Alcuni decenni dopo la morte e la resurrezione di Gesù, numerose erano le comunità cristiane sorte e sviluppatesi in Asia Minore e in Grecia; ben presto, attraverso i viaggi di Pietro, Paolo e dei loro compagni il cristianesimo raggiunse Roma, dove a metà del primo secolo, esisteva ormai una comunità piuttosto numerosa, che dovette affrontare la persecuzione dell’imperatore Nerone, la prima di molte altre fino all’ultima, quella di Diocleziano, forse la più severa. Successivamente, con Costantino (313) la situazione mutò. Ormai i cristiani potevano predicare liberamente, costruire chiese (non a caso le prime grandi basiliche vengono definite ‘costantiniane’) ed evangelizzare senza paura. Rapidamente, comunità cristiane sorsero in ogni parte dei territori appartenenti all’Impero romano e anche oltre. Una parte molto importante nella diffusione del cristianesimo la ebbero i monaci, soprattutto a partire dal VI secolo: l’ultimo imperatore d’occidente era stato deposto dai barbari (476): l’impero continuava a Costantinopoli, l’Europa era in una situazione di disordine e di insicurezza notevole, le città si svuotavano, la gente sembrava aver perso ogni stabilità.

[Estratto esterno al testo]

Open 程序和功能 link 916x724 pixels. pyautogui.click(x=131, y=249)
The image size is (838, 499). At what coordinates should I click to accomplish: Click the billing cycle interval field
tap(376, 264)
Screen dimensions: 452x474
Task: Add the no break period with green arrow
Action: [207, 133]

Lo sviluppo del monachesimo si inserisce quindi in un clima sociale e culturale particolarmente critico. Per la verità l’Europa già conosceva alcune esperienze monastiche (fino ad allora tuttavia più diffuse in Oriente che in Occidente), come ad esempio quelle facenti capo a San Martino di Tours (morto nel 397, aveva fondato i primi monasteri in Francia). A partire dal VI secolo, però, la diffusione del monachesimo aumenta e si rivelerà di particolare importanza per il futuro dell’Europa cristiana. Due sono i personaggi che in particolare ricordiamo, per descrivere questo fenomeno: il primo di essi è san Benedetto. Era nato a Norcia probabilmente nel 480 ed era stata mandato a Roma per studiare, ma l’atmosfera della città che egli giudicava corrotta e depravata, lo spinse a ritirarsi in un eremo presso Subiaco; solo in un secondo momento - sollecitato anche da alcuni monaci che erano venuti in contatto con lui e ne ammiravano la vita di preghiera e di grande spiritualità - si accostò all’esperienza della vita monastica fino a fondare egli stesso un monastero a Subiaco e poi a Montecassino, raccogliendo intorno a sé tanti uomini che gli si avvicinavano alla ricerca di una guida spirituale e di un punto di riferimento. Per i suoi monaci Benedetto, anche riferendosi a precedenti documenti simili, elaborati da abati di varie comunità, scrisse una “Regola” , basata sul principio dell’Ora et labora (Prega e lavora): egli volle, cioè, che i monacisi dedicassero,oltre che alla preghiera – privata e in comune – anche al lavoro . Fu così che il monastero di Montecassino prima e via via tutti gli altri che furono fondati, divennero dei centri fervidi di lavoro manuale ed intellettuale: i monaci si dedicarono all’agricoltura ripristinando anche antiche colture e contribuendo alla modernizzazione delle tecniche, all’artigianato, alla cura e alla trascrizione paziente e accurata degli antichi manoscritti, svolgendo così un’opera di fondamentale importanza per la conservazione della cultura classica. La ‘regola’ di san Benedetto si diffuse anche presso molti altri monasteri sparsi in tutta Europa, già esistenti o fondati successivamente, finché, ai tempi di Carlo Magno, soppiantò tutte le altre.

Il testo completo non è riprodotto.